Alan Spicy - Frammenti

alan-spicy_CD

Artista: Alan Spicy
Album: Frammenti
Etichetta: Marina Stella Label
Voto: 8/10

Gli Alan Spicy sono una alternative-rock band della provincia di Rieti composta da Rocco Moscatiello alla voce e “batteria in piedi”, Michele Santori alla chitarra elettrica “con controcanti” e Daniele Stazi al basso.
La loro musica si contraddistingue per un timbro ruvido e sporco dalla quale traspaiono e si susseguono melodie energiche, malinconiche, disperate e ribelli. Il gruppo tende a favorire lunghi stacchi strumentali che introducono e guidano l’ascoltatore nel cuore della singola traccia per poi “esplodere” grazie all’uso della voce.
“Frammenti”, il loro primo EP, è stato registrato da Andrea Maceroni presso SlamStudio ed è uscito lo scorso luglio. Si tratta di sei brani uniti come in una sorta di concept album che parlano dell’inesorabile e implacabile scorrere del tempo.
La prima traccia Plastica è una grintosa contestazione a tutto ciò che ci rende inermi dinnanzi all’evidente declino del mondo moderno. Segue Avvolte, che ci immerge in un’atmosfera che passa dalla malinconia alla rabbia per il perentorio giudizio delle masse.

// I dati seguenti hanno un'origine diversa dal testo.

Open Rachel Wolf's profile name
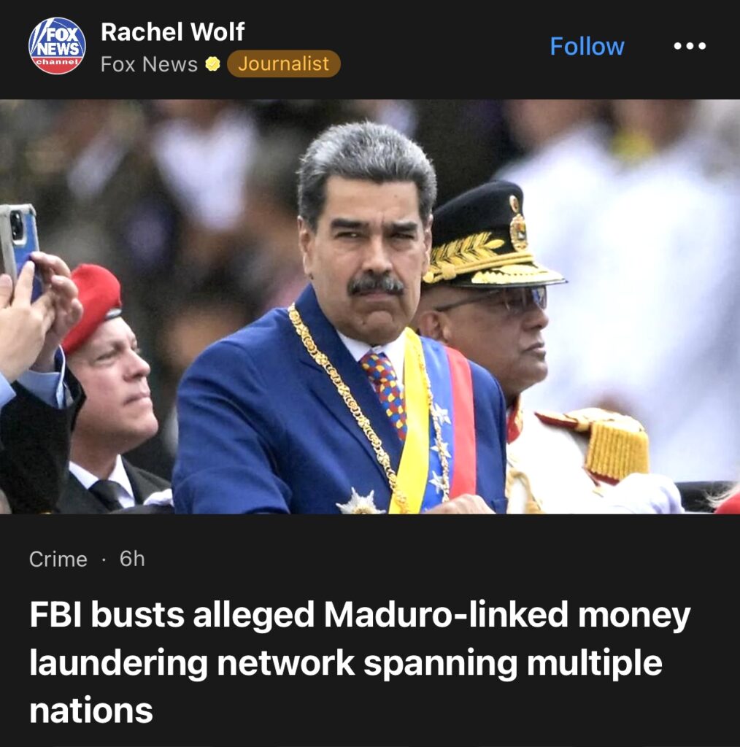 [172, 32]
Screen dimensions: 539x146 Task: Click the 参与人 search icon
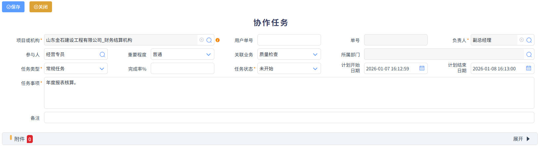pyautogui.click(x=102, y=54)
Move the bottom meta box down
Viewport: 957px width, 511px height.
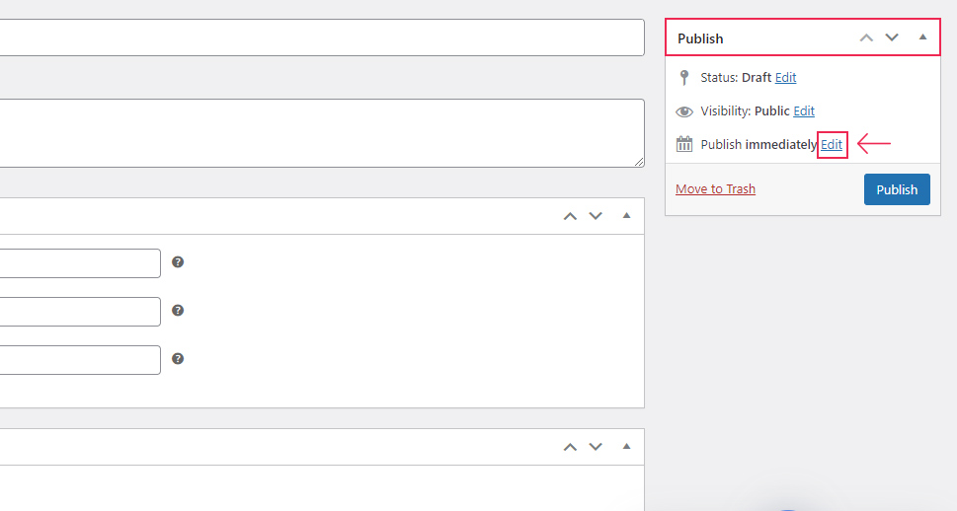(596, 447)
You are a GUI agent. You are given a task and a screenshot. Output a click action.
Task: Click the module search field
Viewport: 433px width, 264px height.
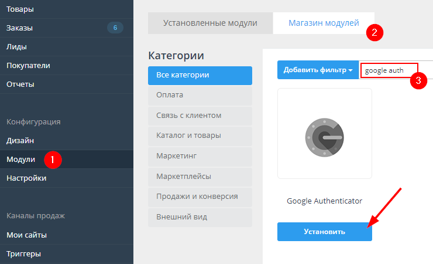tap(389, 70)
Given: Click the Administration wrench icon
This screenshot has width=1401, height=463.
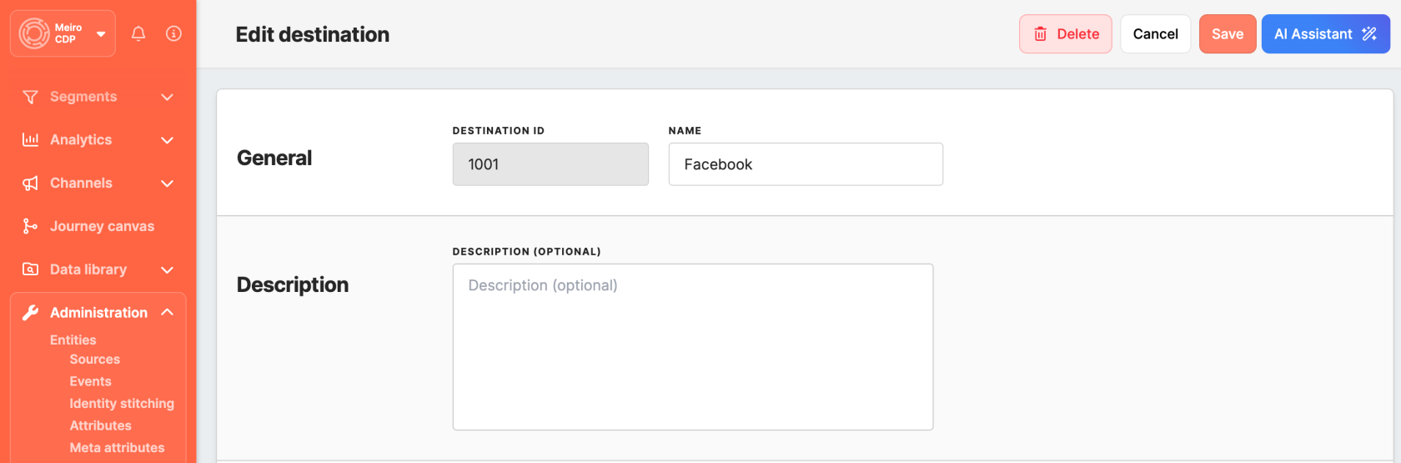Looking at the screenshot, I should (31, 313).
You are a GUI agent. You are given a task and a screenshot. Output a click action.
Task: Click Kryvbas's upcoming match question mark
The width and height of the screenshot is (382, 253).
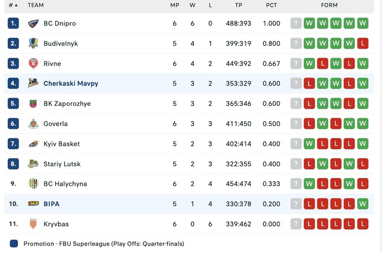[x=296, y=224]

Ma per tutto ciò gli Alan Spicy trovano una soluzione: correre come se fosse il nostro ultimo giorno apprezzando il senso di libertà che ne scaturisce. Il terzo pezzo, Caronte, trae la sua ispirazione da una chiacchierata avuta fra le corsie di un ospedale tra la band ed una signora novantenne. 93 parla di quelle persone che non vogliono crescere mai rimanendo intrappolate nella spensieratezza che le accompagnava da bambini. Segue Franco: una traccia dedicata ad un amico della band che non c’è più.
L’EP si chiude con Super Alan, una simpatica carica di adrenalina “per presentarsi e creare scompiglio tra la folla”.
In “Frammenti” traspare la ruvidezza delle emozioni, il sodalizio tra la vita che merita di essere assaporata in ogni istante e la morte che non è più vista come la fine di un percorso piuttosto come sprono per amare tutto ciò che ci circonda.